All of lore.kernel.org
 help / color / mirror / Atom feed
From: Baoquan He <bhe@redhat.com>
To: Usama Arif <usamaarif642@gmail.com>
Cc: linux-mm@kvack.org, akpm@linux-foundation.org, chrisl@kernel.org,
	kasong@tencent.com, shikemeng@huaweicloud.com, nphamcs@gmail.com,
	baohua@kernel.org, youngjun.park@lge.com
Subject: Re: [PATCH 2/3] mm/swap: use swap_ops to register swap device's methods
Date: Tue, 3 Mar 2026 18:41:32 +0800	[thread overview]
Message-ID: <aaa63OdTm-JFVa1J@MiWiFi-R3L-srv> (raw)
In-Reply-To: <20260302145307.320941-1-usamaarif642@gmail.com>

On 03/02/26 at 06:53am, Usama Arif wrote:
> On Mon,  2 Mar 2026 18:40:15 +0800 Baoquan He <bhe@redhat.com> wrote:
> 
> > This simplifies codes and makes logic clearer. And also makes later any
> > new swap device type being added easier to handle.
> > 
> > Currently there are three types of swap devices: bdev_fs, bdev_sync
> > and bdev_async, and only operations read_folio and write_folio are
> > included. In the future, there could be more swap device types added
> > and more appropriate opeations adapted into swap_ops.
> > 
> > Signed-off-by: Baoquan He <bhe@redhat.com>
> > ---
> >  include/linux/swap.h |  13 ++++++
> >  mm/swap.h            |   1 -
> >  mm/swap_io.c         | 102 +++++++++++++++++++++++++------------------
> >  mm/swapfile.c        |   2 +
> >  mm/zswap.c           |   3 +-
> >  5 files changed, 76 insertions(+), 45 deletions(-)
> > 
> > diff --git a/include/linux/swap.h b/include/linux/swap.h
> > index 0effe3cc50f5..448e5e66ec5c 100644
> > --- a/include/linux/swap.h
> > +++ b/include/linux/swap.h
> > @@ -19,6 +19,7 @@
> >  struct notifier_block;
> >  
> >  struct bio;
> > +struct swap_iocb;
> >  
> >  struct pagevec;
> >  
> > @@ -222,6 +223,17 @@ enum {
> >  #define SWAP_CLUSTER_MAX_SKIPPED (SWAP_CLUSTER_MAX << 10)
> >  #define COMPACT_CLUSTER_MAX SWAP_CLUSTER_MAX
> >  
> > +struct swap_ops {
> > +	void (*read_folio)(struct swap_info_struct *sis,
> > +			   struct folio *folio,
> > +			   struct swap_iocb **plug);
> > +	void (*write_folio)(struct swap_info_struct *sis,
> > +			    struct folio *folio,
> > +			    struct swap_iocb **plug);
> > +};
> > +
> > +int probe_swap_fs(struct swap_info_struct *sis);
> > +
> 
> Would it be better to put these in mm/swap.h as they are only used in mm/?

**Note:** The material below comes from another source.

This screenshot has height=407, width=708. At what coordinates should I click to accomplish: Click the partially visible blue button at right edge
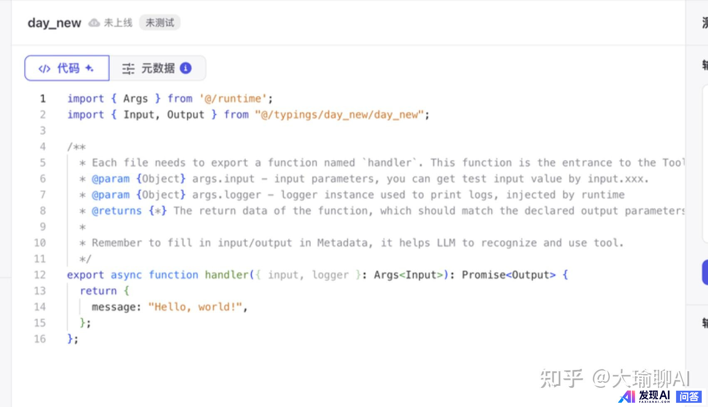pyautogui.click(x=704, y=272)
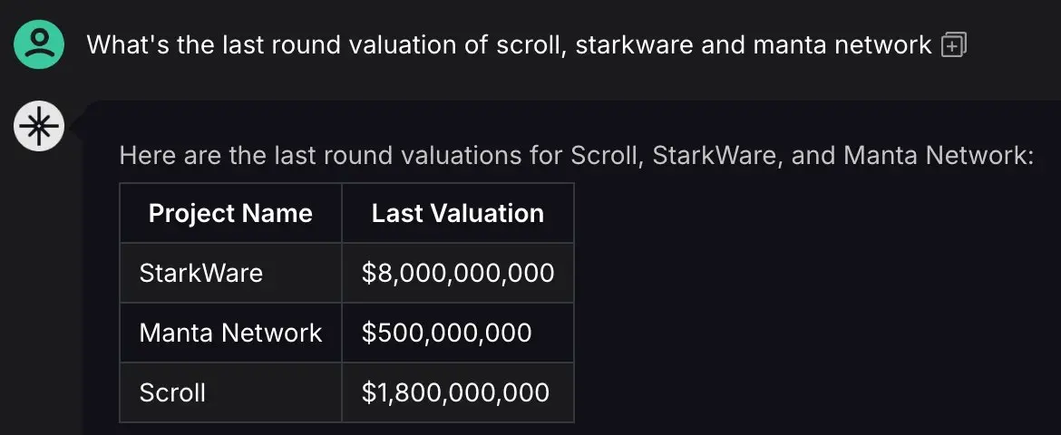Select the Manta Network project cell

tap(230, 333)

Right, other reviewers also pointed this out. Will change in v2.

> 
> >  /*
> >   * The first page in the swap file is the swap header, which is always marked
> >   * bad to prevent it from being allocated as an entry. This also prevents the
> > @@ -284,6 +296,7 @@ struct swap_info_struct {
> >  	struct work_struct reclaim_work; /* reclaim worker */
> >  	struct list_head discard_clusters; /* discard clusters list */
> >  	struct plist_node avail_list;   /* entry in swap_avail_head */
> > +	struct swap_ops *ops;
> >  };
> >  
> >  static inline swp_entry_t page_swap_entry(struct page *page)
> > diff --git a/mm/swap.h b/mm/swap.h
> > index 161185057993..c390df3f5889 100644
> > --- a/mm/swap.h
> > +++ b/mm/swap.h
> > @@ -226,7 +226,6 @@ static inline void swap_read_unplug(struct swap_iocb *plug)
> >  }
> >  void swap_write_unplug(struct swap_iocb *sio);
> >  int swap_writeout(struct folio *folio, struct swap_iocb **swap_plug);
> > -void __swap_writepage(struct folio *folio, struct swap_iocb **swap_plug);
> >  
> >  /* linux/mm/swap_state.c */
> >  extern struct address_space swap_space __read_mostly;
> > diff --git a/mm/swap_io.c b/mm/swap_io.c
> > index d1cdb10ba133..47077b345ae3 100644
> > --- a/mm/swap_io.c
> > +++ b/mm/swap_io.c
> > @@ -240,6 +240,7 @@ static void swap_zeromap_folio_clear(struct folio *folio)
> >  int swap_writeout(struct folio *folio, struct swap_iocb **swap_plug)
> >  {
> >  	int ret = 0;
> > +	struct swap_info_struct *sis = __swap_entry_to_info(folio->swap);
> >  
> >  	if (folio_free_swap(folio))
> >  		goto out_unlock;
> > @@ -281,7 +282,8 @@ int swap_writeout(struct folio *folio, struct swap_iocb **swap_plug)
> >  		return AOP_WRITEPAGE_ACTIVATE;
> >  	}
> >  
> > -	__swap_writepage(folio, swap_plug);
> > +	if (sis->ops && sis->ops->write_folio)
> > +		sis->ops->write_folio(sis, folio, swap_plug);
> 
> The old __swap_writepage() always dispatched to one of the three write
> functions unconditionally. If the guard condition is false (ops is NULL),
> swap_writeout() returns 0 (success) but the folio is never unlocked --
> the write functions are the ones that call folio_unlock(). Would this
> leave the folio locked and lead to a deadlock? Similar issue in swap_read_folio.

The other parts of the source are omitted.